> **Required action 1**
Reproduce, word for word, the part of the GPU passage starting at "Graphics Processing Units" and ending at "for better performance.".
> **Required action 2**
According to the GPU passage, what tradeoff comes with the large-scale parallel workload that GPUs provide?
> **Required action 3**
Extend the GPU passage by writing what comes after its last sentence.

> **Source text**

■ ■ ■ ■ ■ ■ ■

Graphics Processing Units (GPUs) provide a powerful tool to run code in parallel at a larger scale than traditional CPU parallel workload. However, this large-scale parallel workload comes at a tradeoff with slower communication times. It is important to note that using one or more GPUs does not guarantee that code will run faster, although many popular software packages have been modified to incorporate GPUs for better performance.

■ ■ ■ ■ ■ ■ ■

> **Input data**

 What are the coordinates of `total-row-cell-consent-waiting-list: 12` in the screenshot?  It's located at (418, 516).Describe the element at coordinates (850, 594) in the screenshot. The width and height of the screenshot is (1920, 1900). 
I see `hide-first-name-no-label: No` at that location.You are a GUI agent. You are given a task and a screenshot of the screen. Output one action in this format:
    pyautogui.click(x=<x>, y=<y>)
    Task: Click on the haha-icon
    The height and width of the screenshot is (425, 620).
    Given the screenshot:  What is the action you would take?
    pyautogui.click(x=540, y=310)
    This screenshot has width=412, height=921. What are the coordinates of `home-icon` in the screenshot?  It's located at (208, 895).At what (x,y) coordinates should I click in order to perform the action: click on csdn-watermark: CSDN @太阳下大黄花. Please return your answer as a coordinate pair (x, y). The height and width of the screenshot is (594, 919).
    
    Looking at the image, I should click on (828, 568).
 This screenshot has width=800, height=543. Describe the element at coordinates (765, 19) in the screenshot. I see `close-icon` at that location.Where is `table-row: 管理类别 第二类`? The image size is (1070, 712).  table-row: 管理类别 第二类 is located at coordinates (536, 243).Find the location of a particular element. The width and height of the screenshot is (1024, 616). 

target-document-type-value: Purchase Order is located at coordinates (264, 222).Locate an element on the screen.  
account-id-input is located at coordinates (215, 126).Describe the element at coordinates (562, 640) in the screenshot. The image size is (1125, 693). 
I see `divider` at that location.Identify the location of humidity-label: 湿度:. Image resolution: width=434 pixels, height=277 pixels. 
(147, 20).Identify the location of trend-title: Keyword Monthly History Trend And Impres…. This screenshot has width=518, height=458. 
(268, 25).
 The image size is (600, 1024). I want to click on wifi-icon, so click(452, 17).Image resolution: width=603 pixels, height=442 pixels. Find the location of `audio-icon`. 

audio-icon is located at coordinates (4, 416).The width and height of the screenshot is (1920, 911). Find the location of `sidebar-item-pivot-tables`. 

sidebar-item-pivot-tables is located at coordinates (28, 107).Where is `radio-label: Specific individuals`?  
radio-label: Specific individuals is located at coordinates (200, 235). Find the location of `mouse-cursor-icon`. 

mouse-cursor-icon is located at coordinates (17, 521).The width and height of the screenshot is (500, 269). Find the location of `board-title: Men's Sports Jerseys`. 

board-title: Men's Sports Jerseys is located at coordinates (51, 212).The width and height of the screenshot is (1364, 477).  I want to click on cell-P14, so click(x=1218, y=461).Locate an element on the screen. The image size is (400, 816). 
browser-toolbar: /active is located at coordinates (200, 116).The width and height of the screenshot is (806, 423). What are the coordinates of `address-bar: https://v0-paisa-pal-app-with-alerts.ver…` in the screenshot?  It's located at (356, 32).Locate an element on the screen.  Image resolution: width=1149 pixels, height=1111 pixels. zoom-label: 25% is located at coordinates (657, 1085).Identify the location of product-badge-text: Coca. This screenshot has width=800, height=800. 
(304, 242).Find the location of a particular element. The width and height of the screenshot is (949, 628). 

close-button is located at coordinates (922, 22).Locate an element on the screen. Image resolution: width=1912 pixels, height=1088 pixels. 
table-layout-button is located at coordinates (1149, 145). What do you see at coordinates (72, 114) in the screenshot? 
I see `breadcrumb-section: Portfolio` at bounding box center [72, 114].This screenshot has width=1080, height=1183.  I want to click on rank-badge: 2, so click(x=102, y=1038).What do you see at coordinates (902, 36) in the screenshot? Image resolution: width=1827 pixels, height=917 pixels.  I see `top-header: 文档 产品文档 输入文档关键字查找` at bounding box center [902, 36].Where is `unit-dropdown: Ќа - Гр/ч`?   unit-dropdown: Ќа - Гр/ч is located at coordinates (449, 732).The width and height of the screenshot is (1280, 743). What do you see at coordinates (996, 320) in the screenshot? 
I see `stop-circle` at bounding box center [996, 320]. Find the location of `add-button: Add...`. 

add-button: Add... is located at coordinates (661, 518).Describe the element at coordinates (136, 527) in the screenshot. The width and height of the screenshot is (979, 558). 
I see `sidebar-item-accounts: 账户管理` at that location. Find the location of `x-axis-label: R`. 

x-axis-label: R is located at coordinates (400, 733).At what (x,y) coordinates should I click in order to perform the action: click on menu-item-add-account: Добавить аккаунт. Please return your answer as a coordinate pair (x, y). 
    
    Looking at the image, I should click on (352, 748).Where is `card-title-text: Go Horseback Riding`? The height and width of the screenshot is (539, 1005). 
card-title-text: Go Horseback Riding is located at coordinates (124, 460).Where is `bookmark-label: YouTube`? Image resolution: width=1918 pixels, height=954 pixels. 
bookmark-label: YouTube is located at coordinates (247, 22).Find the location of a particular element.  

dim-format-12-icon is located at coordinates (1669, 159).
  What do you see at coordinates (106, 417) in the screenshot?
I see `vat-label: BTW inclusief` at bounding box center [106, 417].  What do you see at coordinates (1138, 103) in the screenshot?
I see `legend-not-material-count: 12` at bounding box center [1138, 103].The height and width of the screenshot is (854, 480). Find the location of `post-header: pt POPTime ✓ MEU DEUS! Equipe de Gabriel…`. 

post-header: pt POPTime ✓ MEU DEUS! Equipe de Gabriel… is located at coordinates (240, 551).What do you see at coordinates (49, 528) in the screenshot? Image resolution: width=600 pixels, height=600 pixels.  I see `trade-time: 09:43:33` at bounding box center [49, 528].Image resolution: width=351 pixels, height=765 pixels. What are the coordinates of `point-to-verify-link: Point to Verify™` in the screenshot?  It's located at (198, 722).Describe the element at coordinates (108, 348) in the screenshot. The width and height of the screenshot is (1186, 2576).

■ ■ ■ ■ ■ ■ ■

> **Answer area 1**
Graphics Processing Units (GPUs) provide a powerful tool to run code in parallel at a larger scale than traditional CPU parallel workload. However, this large-scale parallel workload comes at a tradeoff with slower communication times. It is important to note that using one or more GPUs does not guarantee that code will run faster, although many popular software packages have been modified to incorporate GPUs for better performance.

> **Answer area 2**
Slower communication times.

> **Answer area 3**
Available GPU resources

DeviceArchMax Compute Capability*Max VRAMConstraint name
NVIDIA GeForce GTX TITAN XMaxwellsm_52vram12titanx
Tesla M40 24GBMaxwellsm_52vram23m40
NVIDIA GeForce GTX 1080 TiPascalsm_61vram111080ti
Tesla V100-PCIE-16GBVoltasm_70vram16v100
Tesla V100-SXM2-16GBVoltasm_70vram16v100
Tesla V100-SXM2-32GBVoltasm_70vram32v100
NVIDIA GeForce RTX 2080Turingsm_75vram82080
NVIDIA GeForce RTX 2080 TiTuringsm_75vram112080ti
Quadro RTX 8000Turingsm_75vram48rtx8000
NVIDIA A100-PCIE-40GBAmperesm_80vram40a100, a100-40g
NVIDIA A100-SXM4-80GBAmperesm_80vram80a100, a100-80g
NVIDIA A16Amperesm_86vram16a16
NVIDIA A40Amperesm_86vram48a40
NVIDIA GH200Hoppersm_90vram102gh200
NVIDIA L40SAda Lovelacesm_89vram48l40s
NVIDIA L4Ada Lovelacesm_89vram23l4
stylus_note
Max compute capability and max VRAM represent the largest constraint that the gpu can satisfy. Most constraints with a lower compute capability and lower VRAM will be satisfied by GPUs with a minimum of the specified requirement.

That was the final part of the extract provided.